◆ **Data for this task**:
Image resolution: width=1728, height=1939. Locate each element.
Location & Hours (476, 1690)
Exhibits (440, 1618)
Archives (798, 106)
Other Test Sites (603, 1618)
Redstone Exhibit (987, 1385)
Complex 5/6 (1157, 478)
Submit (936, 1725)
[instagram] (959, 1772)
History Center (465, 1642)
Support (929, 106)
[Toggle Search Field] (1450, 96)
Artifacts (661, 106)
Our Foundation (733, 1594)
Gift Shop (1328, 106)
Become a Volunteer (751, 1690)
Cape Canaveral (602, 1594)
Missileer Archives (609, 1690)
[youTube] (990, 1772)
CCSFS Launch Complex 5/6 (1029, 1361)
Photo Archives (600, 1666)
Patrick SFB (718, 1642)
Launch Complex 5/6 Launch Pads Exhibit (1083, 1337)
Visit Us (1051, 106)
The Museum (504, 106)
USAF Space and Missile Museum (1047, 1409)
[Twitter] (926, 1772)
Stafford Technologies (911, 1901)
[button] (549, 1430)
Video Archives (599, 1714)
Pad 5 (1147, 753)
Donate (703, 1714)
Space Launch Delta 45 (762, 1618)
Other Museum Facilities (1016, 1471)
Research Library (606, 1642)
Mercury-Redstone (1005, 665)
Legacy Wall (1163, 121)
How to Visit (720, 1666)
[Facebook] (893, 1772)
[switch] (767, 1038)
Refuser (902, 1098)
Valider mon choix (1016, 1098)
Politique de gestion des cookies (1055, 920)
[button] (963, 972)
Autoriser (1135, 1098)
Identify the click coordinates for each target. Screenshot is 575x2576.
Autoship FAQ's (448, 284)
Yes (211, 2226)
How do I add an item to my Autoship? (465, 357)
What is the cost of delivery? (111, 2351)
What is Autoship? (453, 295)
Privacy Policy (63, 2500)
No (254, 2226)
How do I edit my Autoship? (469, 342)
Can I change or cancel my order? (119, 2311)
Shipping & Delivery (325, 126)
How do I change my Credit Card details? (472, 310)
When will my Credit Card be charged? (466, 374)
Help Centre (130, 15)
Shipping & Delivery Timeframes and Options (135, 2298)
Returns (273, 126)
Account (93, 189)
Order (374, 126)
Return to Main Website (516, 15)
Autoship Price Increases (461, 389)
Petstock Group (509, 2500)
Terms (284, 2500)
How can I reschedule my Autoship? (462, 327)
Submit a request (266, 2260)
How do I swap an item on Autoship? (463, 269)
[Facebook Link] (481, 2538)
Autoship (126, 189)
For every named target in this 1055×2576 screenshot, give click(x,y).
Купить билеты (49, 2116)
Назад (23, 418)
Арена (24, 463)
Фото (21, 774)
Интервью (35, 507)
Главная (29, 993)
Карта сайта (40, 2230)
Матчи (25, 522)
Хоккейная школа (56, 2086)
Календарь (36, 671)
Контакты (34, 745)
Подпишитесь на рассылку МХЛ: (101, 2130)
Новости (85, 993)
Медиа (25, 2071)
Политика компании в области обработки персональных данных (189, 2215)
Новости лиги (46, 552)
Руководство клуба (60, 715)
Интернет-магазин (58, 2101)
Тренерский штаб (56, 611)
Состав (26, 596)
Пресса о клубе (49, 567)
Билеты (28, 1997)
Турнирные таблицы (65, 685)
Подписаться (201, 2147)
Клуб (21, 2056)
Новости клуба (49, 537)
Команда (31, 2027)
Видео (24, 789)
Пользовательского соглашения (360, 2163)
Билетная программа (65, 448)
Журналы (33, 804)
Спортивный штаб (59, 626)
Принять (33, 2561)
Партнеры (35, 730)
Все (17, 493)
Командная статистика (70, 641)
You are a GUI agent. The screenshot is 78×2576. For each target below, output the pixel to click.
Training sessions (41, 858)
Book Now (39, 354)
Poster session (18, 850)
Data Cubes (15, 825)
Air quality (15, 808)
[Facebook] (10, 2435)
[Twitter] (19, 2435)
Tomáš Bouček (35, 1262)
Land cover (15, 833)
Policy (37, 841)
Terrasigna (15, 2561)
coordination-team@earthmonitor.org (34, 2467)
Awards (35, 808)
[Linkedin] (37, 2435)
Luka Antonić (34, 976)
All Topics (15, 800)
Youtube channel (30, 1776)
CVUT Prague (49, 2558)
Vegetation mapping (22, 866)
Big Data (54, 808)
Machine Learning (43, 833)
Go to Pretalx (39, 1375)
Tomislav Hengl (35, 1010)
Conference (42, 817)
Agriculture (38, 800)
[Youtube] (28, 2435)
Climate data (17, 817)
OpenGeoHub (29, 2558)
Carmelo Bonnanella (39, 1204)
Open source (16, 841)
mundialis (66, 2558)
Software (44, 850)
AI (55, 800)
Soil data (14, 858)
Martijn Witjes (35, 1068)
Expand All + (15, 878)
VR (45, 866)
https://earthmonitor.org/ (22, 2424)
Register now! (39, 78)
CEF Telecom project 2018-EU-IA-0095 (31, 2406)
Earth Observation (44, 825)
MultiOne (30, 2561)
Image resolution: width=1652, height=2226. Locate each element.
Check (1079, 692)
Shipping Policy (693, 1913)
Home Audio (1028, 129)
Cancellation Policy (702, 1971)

◆ **Prompt**: Retype all of the material. Each line must match exactly.

◆ **Output of the task**:
Image resolution: width=1728, height=1939. Locate each element.
Location & Hours (476, 1690)
Exhibits (440, 1618)
Archives (798, 106)
Other Test Sites (603, 1618)
Redstone Exhibit (987, 1385)
Complex 5/6 (1157, 478)
Submit (936, 1725)
[instagram] (959, 1772)
History Center (465, 1642)
Support (929, 106)
[Toggle Search Field] (1450, 96)
Artifacts (661, 106)
Our Foundation (733, 1594)
Gift Shop (1328, 106)
Become a Volunteer (751, 1690)
Cape Canaveral (602, 1594)
Missileer Archives (609, 1690)
[youTube] (990, 1772)
CCSFS Launch Complex 5/6 (1029, 1361)
Photo Archives (600, 1666)
Patrick SFB (718, 1642)
Launch Complex 5/6 Launch Pads Exhibit (1083, 1337)
Visit Us (1051, 106)
The Museum (504, 106)
USAF Space and Missile Museum (1047, 1409)
[Twitter] (926, 1772)
Stafford Technologies (911, 1901)
[button] (549, 1430)
Video Archives (599, 1714)
Pad 5 (1147, 753)
Donate (703, 1714)
Space Launch Delta 45 (762, 1618)
Other Museum Facilities (1016, 1471)
Research Library (606, 1642)
Mercury-Redstone (1005, 665)
Legacy Wall (1163, 121)
How to Visit (720, 1666)
[Facebook] (893, 1772)
[switch] (767, 1038)
Refuser (902, 1098)
Valider mon choix (1016, 1098)
Politique de gestion des cookies (1055, 920)
[button] (963, 972)
Autoriser (1135, 1098)
Identify the click coordinates for each target. Screenshot is 575x2576.
Autoship FAQ's (448, 284)
Yes (211, 2226)
How do I add an item to my Autoship? (465, 357)
What is the cost of delivery? (111, 2351)
What is Autoship? (453, 295)
Privacy Policy (63, 2500)
No (254, 2226)
How do I edit my Autoship? (469, 342)
Can I change or cancel my order? (119, 2311)
Shipping & Delivery (325, 126)
How do I change my Credit Card details? (472, 310)
When will my Credit Card be charged? (466, 374)
Help Centre (130, 15)
Shipping & Delivery Timeframes and Options (135, 2298)
Returns (273, 126)
Account (93, 189)
Order (374, 126)
Return to Main Website (516, 15)
Autoship Price Increases (461, 389)
Petstock Group (509, 2500)
Terms (284, 2500)
How can I reschedule my Autoship? (462, 327)
Submit a request (266, 2260)
How do I swap an item on Autoship? (463, 269)
[Facebook Link] (481, 2538)
Autoship (126, 189)
For every named target in this 1055×2576 screenshot, give click(x,y).
Купить билеты (49, 2116)
Назад (23, 418)
Арена (24, 463)
Фото (21, 774)
Интервью (35, 507)
Главная (29, 993)
Карта сайта (40, 2230)
Матчи (25, 522)
Хоккейная школа (56, 2086)
Календарь (36, 671)
Контакты (34, 745)
Подпишитесь на рассылку МХЛ: (101, 2130)
Новости (85, 993)
Медиа (25, 2071)
Политика компании в области обработки персональных данных (189, 2215)
Новости лиги (46, 552)
Руководство клуба (60, 715)
Интернет-магазин (58, 2101)
Тренерский штаб (56, 611)
Состав (26, 596)
Пресса о клубе (49, 567)
Билеты (28, 1997)
Турнирные таблицы (65, 685)
Подписаться (201, 2147)
Клуб (21, 2056)
Новости клуба (49, 537)
Команда (31, 2027)
Видео (24, 789)
Пользовательского соглашения (360, 2163)
Билетная программа (65, 448)
Журналы (33, 804)
Спортивный штаб (59, 626)
Принять (33, 2561)
Партнеры (35, 730)
Все (17, 493)
Командная статистика (70, 641)
You are a GUI agent. The screenshot is 78×2576. For each target below, output the pixel to click.
Training sessions (41, 858)
Book Now (39, 354)
Poster session (18, 850)
Data Cubes (15, 825)
Air quality (15, 808)
[Facebook] (10, 2435)
[Twitter] (19, 2435)
Tomáš Bouček (35, 1262)
Land cover (15, 833)
Policy (37, 841)
Terrasigna (15, 2561)
coordination-team@earthmonitor.org (34, 2467)
Awards (35, 808)
[Linkedin] (37, 2435)
Luka Antonić (34, 976)
All Topics (15, 800)
Youtube channel (30, 1776)
CVUT Prague (49, 2558)
Vegetation mapping (22, 866)
Big Data (54, 808)
Machine Learning (43, 833)
Go to Pretalx (39, 1375)
Tomislav Hengl (35, 1010)
Conference (42, 817)
Agriculture (38, 800)
[Youtube] (28, 2435)
Climate data (17, 817)
OpenGeoHub (29, 2558)
Carmelo Bonnanella (39, 1204)
Open source (16, 841)
mundialis (66, 2558)
Software (44, 850)
AI (55, 800)
Soil data (14, 858)
Martijn Witjes (35, 1068)
Expand All + (15, 878)
VR (45, 866)
https://earthmonitor.org/ (22, 2424)
Register now! (39, 78)
CEF Telecom project 2018-EU-IA-0095 (31, 2406)
Earth Observation (44, 825)
MultiOne (30, 2561)
Image resolution: width=1652, height=2226. Locate each element.
Check (1079, 692)
Shipping Policy (693, 1913)
Home Audio (1028, 129)
Cancellation Policy (702, 1971)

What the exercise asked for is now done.